Around 1,000 parents, childcare advocates and union members descended on City Hall Tuesday, December 9 for a press conference in protest of a city plan to cut funding at 14 city daycare centers.
Facing a $62 million budget deficit, and unable to cover that shortfall for the first time in its history, the Administration for Children’s Services (ACS) will cut funding at the city’s chronically under-enrolled childcare centers, none of which are in Queens.
Citywide, however, the ACS will end funding for five-year-olds attending Universal Pre-K or kindergarten programs at daycare centers, in an effort to encourage children to attend Department of Education-funded public school programs.
While 21 programs were identified as having severe under-enrollment at current, 12-month and 3-year averages, ACS worked with the centers to verify enrollment and eligibility information, thereby reducing the number of programs that would experience cuts to 14.

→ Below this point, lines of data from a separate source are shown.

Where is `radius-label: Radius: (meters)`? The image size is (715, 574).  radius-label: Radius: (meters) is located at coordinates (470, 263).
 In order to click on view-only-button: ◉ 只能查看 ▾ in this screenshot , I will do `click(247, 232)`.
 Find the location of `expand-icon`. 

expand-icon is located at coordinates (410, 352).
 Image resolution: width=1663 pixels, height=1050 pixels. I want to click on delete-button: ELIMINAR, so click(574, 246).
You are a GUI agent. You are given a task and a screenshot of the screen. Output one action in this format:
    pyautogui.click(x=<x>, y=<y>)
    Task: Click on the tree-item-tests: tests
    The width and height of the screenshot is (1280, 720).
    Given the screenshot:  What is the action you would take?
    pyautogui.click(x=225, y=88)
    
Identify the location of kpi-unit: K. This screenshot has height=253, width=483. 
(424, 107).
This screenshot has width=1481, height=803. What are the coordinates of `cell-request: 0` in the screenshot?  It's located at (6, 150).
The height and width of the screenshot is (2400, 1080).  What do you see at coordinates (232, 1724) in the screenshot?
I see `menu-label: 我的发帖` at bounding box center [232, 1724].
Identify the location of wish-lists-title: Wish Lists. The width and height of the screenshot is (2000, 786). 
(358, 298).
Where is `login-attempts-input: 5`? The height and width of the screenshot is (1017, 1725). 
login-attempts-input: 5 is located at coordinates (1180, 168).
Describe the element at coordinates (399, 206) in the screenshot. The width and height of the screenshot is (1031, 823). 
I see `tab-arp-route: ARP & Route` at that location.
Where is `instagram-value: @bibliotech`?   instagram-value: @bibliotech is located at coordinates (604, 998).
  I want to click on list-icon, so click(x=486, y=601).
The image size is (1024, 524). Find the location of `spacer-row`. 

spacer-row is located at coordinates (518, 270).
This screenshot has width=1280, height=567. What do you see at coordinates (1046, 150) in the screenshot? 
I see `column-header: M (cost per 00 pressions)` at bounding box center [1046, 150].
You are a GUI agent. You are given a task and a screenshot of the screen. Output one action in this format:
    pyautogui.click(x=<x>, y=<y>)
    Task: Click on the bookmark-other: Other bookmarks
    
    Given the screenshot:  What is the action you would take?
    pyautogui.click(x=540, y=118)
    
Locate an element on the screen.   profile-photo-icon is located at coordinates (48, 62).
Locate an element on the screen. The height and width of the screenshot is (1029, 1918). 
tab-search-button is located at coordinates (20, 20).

All 14 programs were under-enrolled by at least a classroom’s worth, or 15 students, and will lose a corresponding amount of ACS funding. All cuts, including the suspension of funding for five-year-olds, will take effect in September 2009 and were enacted due to the rising costs of providing care devoid of state and federal funds to match.
“I want to be clear about this,” ACS Commissioner John B. Mattingly said in a statement, “we have to make these significant budget cuts but we are committed to doing so without having to turn away even one child now receiving child care.”
While ACS has no intention of forcing any daycare centers to close and every intention of maintaining service for all of the city’s 100,000 children who currently attend childcare, their cuts will affect the centers’ overhead and potentially translate into staff cuts, explained ACS Communications Director Sharman Stein. Stein noted, however, that instead of scaling back their operations, centers would have the option of merging with nearby facilities or finding private-pay families.
But District Council 1707, an umbrella organization representing local daycare employee unions, argues that such slashing of funds will surely amount to the closure of centers, necessitate hundreds of lay-offs and eliminate critical classroom space.
The group says public schools, notably those in Queens, are extremely overcrowded and cannot handle the influx of 3,500 five-year-olds who currently attend daycare.
Besides, many of the centers labeled as “under-enrolled” have been stigmatized due to attendance glitches and the fact that kids younger than 2.6-years-old are not recorded automatically, said District Council 1707 spokesperson Neal Tepal.
But the ACS claims to have offered ample opportunities for providers to voice concerns, through meetings with provider agencies, City Council hearings and forums with the daycare centers themselves. The agency maintains that it has childrens’, and parents’, best interests in mind.
“If we didn’t take these steps, we would have to cut funding for 7,500 children,” Stein explained. “That is the choice - we are doing this to save childcare.”